Duration of untreated bipolar disorder: missed opportunities on the long road to optimal treatment
Version of Record online: 20 AUG 2012
© 2012 John Wiley & Sons A/S
Acta Psychiatrica Scandinavica
Volume 127, Issue 2, pages 136–144, February 2013
How to Cite
Drancourt, N., Etain, B., Lajnef, M., Henry, C., Raust, A., Cochet, B., Mathieu, F., Gard, S., MBailara, K., Zanouy, L., Kahn, J. P., Cohen, R. F., Wajsbrot-Elgrabli, O., Leboyer, M., Scott, J. and Bellivier, F. (2013), Duration of untreated bipolar disorder: missed opportunities on the long road to optimal treatment. Acta Psychiatrica Scandinavica, 127: 136–144. doi: 10.1111/j.1600-0447.2012.01917.x
- Issue online: 9 JAN 2013
- Version of Record online: 20 AUG 2012
- Accepted for publication July 2, 2012
- bipolar disorder;
- duration of untreated illness;
Objective: Duration of untreated illness represents a potentially modifiable component of any diagnosis-treatment pathway. In bipolar disorder (BD), this concept has rarely been systematically defined or not been applied to large clinically representative samples.

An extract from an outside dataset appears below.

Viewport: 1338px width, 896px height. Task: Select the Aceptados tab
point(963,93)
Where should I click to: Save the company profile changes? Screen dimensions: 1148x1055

Method: In a well-characterized sample of 501 patients with BD, we estimated the duration of untreated bipolar disorder (DUB: the interval between the first major mood episode and first treatment with a mood stabilizer). Associations between DUB and clinical onset and the temporal sequence of key clinical milestones were examined.
Results: The mean DUB was 9.6 years (SD 9.7; median 6). The median DUB for those with a hypomanic onset (14.5 years) exceeded that for depressive (13 years) and manic onset (8 years). Early onset BD cases have the longest DUB (P < 0.0001). An extended DUB was associated with more mood episodes (P < 0.0001), more suicidal behaviour (P = 0.0003) and a trend towards greater lifetime mood instability (e.g. rapid cycling, possible antidepressant-induced mania).
Conclusion: Duration of untreated bipolar disorder (DUB) will only be significantly reduced by more aggressive case finding strategies. Reliable diagnosis (especially for BD-II) and/or instigation of recommended treatments is currently delayed by insufficient awareness of the early, polymorphous presentations of BD, lack of systematic screening and/or failure to follow established guidelines.